Cloth plays an important role in the world of the Yoruba. Their myths equate nakedness with infancy, insanity, or the lack of social responsibility. More elaborate dress reflects social power and prestige. In performances honouring ancestors, exquisite cloth is the major medium for the masker’s transformation. An Egungun costume is composed of multiple layers of cloth lappets made from expensive and prestigious textiles, expressing the wealth and status of a family as well as the power of the ancestor.
The composition of an Egungun ensemble has several distinctive features. The layer worn closest to the masker’s skin, the under sack, must be made of aso oke, the indigo and white strip-cloth. It closely resembles the shroud in which the dead are wrapped. This sack, along with the netting for the face and hands, must completely seal the masker’s body. The netting effectively disguises facial and hand features that might disclose his identity.
On top of this base are placed the layers of lappets. As the masker whirls, the lappets are sent flying, creating a “breeze of blessing.” To make the costume beautiful, and thus powerful, the lappets are decorated with patchwork patterns, braids, sequins, tassels, and amulets. The amulets hold medicinal preparations which have performative power (ase), providing protection against enemies at a time when the transformed person is vulnerable. The main protective amulets, however, are on the inside of the costume, not the outside.
An ensemble is repaired and refurbished for use year after year, with layers of new lappets and amulets added to express remembrance and honour. Through divination, however, an ancestor might request a new costume altogether. The owner and the patron, the priest of divination, the tailor, the herbalist who prepares the packets of medicines, and the entire lineage collaborate in creating the ensemble.
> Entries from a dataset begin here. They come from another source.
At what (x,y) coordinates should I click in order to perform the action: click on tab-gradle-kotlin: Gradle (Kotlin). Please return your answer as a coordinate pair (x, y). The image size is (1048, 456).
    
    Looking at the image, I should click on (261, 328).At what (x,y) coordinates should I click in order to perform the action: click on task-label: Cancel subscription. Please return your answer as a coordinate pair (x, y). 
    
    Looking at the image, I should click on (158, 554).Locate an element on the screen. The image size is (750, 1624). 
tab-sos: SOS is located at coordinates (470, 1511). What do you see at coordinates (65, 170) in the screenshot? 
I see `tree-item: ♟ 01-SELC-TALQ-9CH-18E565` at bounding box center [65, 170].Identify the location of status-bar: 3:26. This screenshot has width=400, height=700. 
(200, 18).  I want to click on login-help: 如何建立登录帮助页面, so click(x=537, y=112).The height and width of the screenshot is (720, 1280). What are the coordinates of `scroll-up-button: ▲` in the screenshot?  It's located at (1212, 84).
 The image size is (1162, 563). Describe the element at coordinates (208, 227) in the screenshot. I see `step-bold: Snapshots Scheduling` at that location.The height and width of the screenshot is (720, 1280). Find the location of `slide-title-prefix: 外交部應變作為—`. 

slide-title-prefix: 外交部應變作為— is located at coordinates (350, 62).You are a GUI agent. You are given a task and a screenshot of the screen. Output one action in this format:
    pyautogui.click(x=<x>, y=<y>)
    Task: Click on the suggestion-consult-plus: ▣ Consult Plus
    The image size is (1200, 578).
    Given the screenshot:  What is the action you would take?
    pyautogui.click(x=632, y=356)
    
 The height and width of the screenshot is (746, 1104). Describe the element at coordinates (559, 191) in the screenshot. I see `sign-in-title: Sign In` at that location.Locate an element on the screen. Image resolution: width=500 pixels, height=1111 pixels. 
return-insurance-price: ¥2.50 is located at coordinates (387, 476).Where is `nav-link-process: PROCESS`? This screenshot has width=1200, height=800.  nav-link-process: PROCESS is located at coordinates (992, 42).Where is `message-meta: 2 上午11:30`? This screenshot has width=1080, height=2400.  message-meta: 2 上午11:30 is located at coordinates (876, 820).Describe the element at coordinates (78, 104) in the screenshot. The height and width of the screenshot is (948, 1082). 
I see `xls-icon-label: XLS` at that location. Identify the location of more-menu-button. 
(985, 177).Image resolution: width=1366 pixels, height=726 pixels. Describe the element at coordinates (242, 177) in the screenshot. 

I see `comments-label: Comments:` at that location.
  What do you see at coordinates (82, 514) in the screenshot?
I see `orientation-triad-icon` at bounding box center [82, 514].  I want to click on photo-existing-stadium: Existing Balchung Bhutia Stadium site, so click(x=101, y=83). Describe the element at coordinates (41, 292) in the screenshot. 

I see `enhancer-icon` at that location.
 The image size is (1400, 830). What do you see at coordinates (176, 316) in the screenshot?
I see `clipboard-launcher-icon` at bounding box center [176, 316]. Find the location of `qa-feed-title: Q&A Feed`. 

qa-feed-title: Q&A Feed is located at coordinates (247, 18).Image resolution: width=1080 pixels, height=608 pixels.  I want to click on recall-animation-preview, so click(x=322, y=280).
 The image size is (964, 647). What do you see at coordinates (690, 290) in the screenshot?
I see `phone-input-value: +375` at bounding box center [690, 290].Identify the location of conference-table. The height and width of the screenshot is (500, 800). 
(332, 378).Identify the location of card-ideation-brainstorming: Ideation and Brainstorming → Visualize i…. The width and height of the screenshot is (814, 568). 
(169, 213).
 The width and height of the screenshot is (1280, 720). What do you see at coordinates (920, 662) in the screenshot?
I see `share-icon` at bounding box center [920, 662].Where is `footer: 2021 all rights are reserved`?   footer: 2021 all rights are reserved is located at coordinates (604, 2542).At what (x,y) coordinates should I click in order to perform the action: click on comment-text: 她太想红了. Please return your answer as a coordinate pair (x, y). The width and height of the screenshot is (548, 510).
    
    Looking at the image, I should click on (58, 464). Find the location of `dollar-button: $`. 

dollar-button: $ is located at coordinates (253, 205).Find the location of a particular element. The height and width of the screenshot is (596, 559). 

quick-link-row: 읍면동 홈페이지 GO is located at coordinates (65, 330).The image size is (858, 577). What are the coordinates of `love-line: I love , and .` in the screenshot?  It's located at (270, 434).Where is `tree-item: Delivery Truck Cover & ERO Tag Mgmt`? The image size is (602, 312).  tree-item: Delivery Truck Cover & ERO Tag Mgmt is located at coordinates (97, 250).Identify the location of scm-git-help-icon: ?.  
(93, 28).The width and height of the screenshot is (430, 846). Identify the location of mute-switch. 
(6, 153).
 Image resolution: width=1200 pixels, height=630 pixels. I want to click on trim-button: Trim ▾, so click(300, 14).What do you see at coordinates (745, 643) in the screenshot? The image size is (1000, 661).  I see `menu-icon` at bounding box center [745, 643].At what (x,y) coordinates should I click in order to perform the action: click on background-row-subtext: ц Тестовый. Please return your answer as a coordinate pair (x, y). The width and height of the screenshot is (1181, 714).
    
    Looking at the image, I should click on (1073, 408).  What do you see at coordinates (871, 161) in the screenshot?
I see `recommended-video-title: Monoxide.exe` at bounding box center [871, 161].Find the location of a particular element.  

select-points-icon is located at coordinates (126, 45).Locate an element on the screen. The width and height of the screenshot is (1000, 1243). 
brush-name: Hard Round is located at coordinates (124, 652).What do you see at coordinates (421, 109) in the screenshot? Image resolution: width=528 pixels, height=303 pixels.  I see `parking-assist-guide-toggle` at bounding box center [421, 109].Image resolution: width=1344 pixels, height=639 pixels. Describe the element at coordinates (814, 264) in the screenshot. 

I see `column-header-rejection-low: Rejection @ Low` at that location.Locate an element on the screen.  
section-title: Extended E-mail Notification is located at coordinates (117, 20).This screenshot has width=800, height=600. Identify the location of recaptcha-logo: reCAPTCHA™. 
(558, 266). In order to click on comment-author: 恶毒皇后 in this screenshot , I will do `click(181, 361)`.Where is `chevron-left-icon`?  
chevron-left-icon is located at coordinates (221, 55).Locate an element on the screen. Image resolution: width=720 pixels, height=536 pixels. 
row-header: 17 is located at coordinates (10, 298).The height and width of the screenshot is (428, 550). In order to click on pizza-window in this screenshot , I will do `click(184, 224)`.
Depending upon its wealth, a family may own several types of Egungun costumes, which may represent specific or collective ancestors of the lineage.
The Egungun ensemble acts as the medium for the masker’s transformation into his ancestors. An Egungun society is composed of men and women whose lineages have the right to present the masquerade. Men do the masking. Women never wear the costume, although they participate in the chorus that sings the oriki (praise poems) and histories of the families. Elder women of high title also perform invocations, prayers, and offerings. At annual festivals, each of the numerous lineages is given a separate day to perform. The masker is kept at a distance from the surrounding crowd with the help of attendants dressed in masquerade costumes of different types. After all the Egungun have danced, the ensembles are stored until the next performance.
Egungun represent in reality ancestral divinities that shows the belief of ‘Ifa’ devotee in the life after death and the resurrection of every soul in the universe. The remembrance signifies that every soul in the universe must ensure that he works towards making a universe, most especially the physical world a place of learning , and for the redemption of soul to attract the wisdom and light of ‘Oduduwa’ – the vibration from ‘Olodumare,’ God.
When next the Egungun makes a rush towards you, flee from him to escape his touch. Do not doubt the power of culture, for they are spirits that we can see.